## Begin

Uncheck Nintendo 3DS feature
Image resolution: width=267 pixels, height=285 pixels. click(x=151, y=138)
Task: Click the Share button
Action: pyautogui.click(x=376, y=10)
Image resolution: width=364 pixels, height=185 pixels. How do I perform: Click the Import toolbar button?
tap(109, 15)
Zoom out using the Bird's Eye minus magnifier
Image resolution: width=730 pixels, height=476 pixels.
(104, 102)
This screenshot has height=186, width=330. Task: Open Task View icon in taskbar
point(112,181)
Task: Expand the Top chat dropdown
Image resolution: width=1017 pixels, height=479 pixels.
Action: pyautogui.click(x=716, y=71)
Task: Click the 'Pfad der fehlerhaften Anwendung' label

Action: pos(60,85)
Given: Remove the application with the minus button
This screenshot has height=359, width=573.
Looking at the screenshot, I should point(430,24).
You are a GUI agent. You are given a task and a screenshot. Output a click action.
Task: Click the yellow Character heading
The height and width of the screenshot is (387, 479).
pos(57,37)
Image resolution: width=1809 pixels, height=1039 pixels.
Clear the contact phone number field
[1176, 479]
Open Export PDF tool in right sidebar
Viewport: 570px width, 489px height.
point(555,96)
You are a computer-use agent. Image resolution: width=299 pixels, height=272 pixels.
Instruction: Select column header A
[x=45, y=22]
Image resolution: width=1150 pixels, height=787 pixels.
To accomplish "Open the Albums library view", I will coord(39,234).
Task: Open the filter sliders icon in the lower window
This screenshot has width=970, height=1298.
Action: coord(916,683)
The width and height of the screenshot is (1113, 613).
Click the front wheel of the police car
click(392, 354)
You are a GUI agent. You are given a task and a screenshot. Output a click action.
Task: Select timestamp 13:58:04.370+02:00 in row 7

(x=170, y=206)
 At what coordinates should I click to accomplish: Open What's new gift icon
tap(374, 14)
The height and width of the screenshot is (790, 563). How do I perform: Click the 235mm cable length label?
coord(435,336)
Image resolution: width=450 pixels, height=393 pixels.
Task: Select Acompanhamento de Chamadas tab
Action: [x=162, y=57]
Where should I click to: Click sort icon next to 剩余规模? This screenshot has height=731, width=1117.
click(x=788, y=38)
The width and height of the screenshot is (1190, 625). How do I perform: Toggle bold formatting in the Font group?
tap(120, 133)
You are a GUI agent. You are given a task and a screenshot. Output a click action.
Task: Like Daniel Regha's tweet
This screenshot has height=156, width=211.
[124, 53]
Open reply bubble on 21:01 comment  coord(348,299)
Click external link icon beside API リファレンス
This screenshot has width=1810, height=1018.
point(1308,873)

## End

Put every line of the listing above into a Markdown table with the columns Row and Line, numbering the rows and leaving out blank lines.

| Row | Line |
|---|---|
| 1 | Uncheck Nintendo 3DS feature |
| 2 | Image resolution: width=267 pixels, height=285 pixels. click(x=151, y=138) |
| 3 | Task: Click the Share button |
| 4 | Action: pyautogui.click(x=376, y=10) |
| 5 | Image resolution: width=364 pixels, height=185 pixels. How do I perform: Click the Import toolbar button? |
| 6 | tap(109, 15) |
| 7 | Zoom out using the Bird's Eye minus magnifier |
| 8 | Image resolution: width=730 pixels, height=476 pixels. |
| 9 | (104, 102) |
| 10 | This screenshot has height=186, width=330. Task: Open Task View icon in taskbar |
| 11 | point(112,181) |
| 12 | Task: Expand the Top chat dropdown |
| 13 | Image resolution: width=1017 pixels, height=479 pixels. |
| 14 | Action: pyautogui.click(x=716, y=71) |
| 15 | Task: Click the 'Pfad der fehlerhaften Anwendung' label |
| 16 | Action: pos(60,85) |
| 17 | Given: Remove the application with the minus button |
| 18 | This screenshot has height=359, width=573. |
| 19 | Looking at the screenshot, I should point(430,24). |
| 20 | You are a GUI agent. You are given a task and a screenshot. Output a click action. |
| 21 | Task: Click the yellow Character heading |
| 22 | The height and width of the screenshot is (387, 479). |
| 23 | pos(57,37) |
| 24 | Image resolution: width=1809 pixels, height=1039 pixels. |
| 25 | Clear the contact phone number field |
| 26 | [1176, 479] |
| 27 | Open Export PDF tool in right sidebar |
| 28 | Viewport: 570px width, 489px height. |
| 29 | point(555,96) |
| 30 | You are a computer-use agent. Image resolution: width=299 pixels, height=272 pixels. |
| 31 | Instruction: Select column header A |
| 32 | [x=45, y=22] |
| 33 | Image resolution: width=1150 pixels, height=787 pixels. |
| 34 | To accomplish "Open the Albums library view", I will coord(39,234). |
| 35 | Task: Open the filter sliders icon in the lower window |
| 36 | This screenshot has width=970, height=1298. |
| 37 | Action: coord(916,683) |
| 38 | The width and height of the screenshot is (1113, 613). |
| 39 | Click the front wheel of the police car |
| 40 | click(392, 354) |
| 41 | You are a GUI agent. You are given a task and a screenshot. Output a click action. |
| 42 | Task: Select timestamp 13:58:04.370+02:00 in row 7 |
| 43 | (x=170, y=206) |
| 44 |  At what coordinates should I click to accomplish: Open What's new gift icon |
| 45 | tap(374, 14) |
| 46 | The height and width of the screenshot is (790, 563). How do I perform: Click the 235mm cable length label? |
| 47 | coord(435,336) |
| 48 | Image resolution: width=450 pixels, height=393 pixels. |
| 49 | Task: Select Acompanhamento de Chamadas tab |
| 50 | Action: [x=162, y=57] |
| 51 | Where should I click to: Click sort icon next to 剩余规模? This screenshot has height=731, width=1117. |
| 52 | click(x=788, y=38) |
| 53 | The width and height of the screenshot is (1190, 625). How do I perform: Toggle bold formatting in the Font group? |
| 54 | tap(120, 133) |
| 55 | You are a GUI agent. You are given a task and a screenshot. Output a click action. |
| 56 | Task: Like Daniel Regha's tweet |
| 57 | This screenshot has height=156, width=211. |
| 58 | [124, 53] |
| 59 | Open reply bubble on 21:01 comment  coord(348,299) |
| 60 | Click external link icon beside API リファレンス |
| 61 | This screenshot has width=1810, height=1018. |
| 62 | point(1308,873) |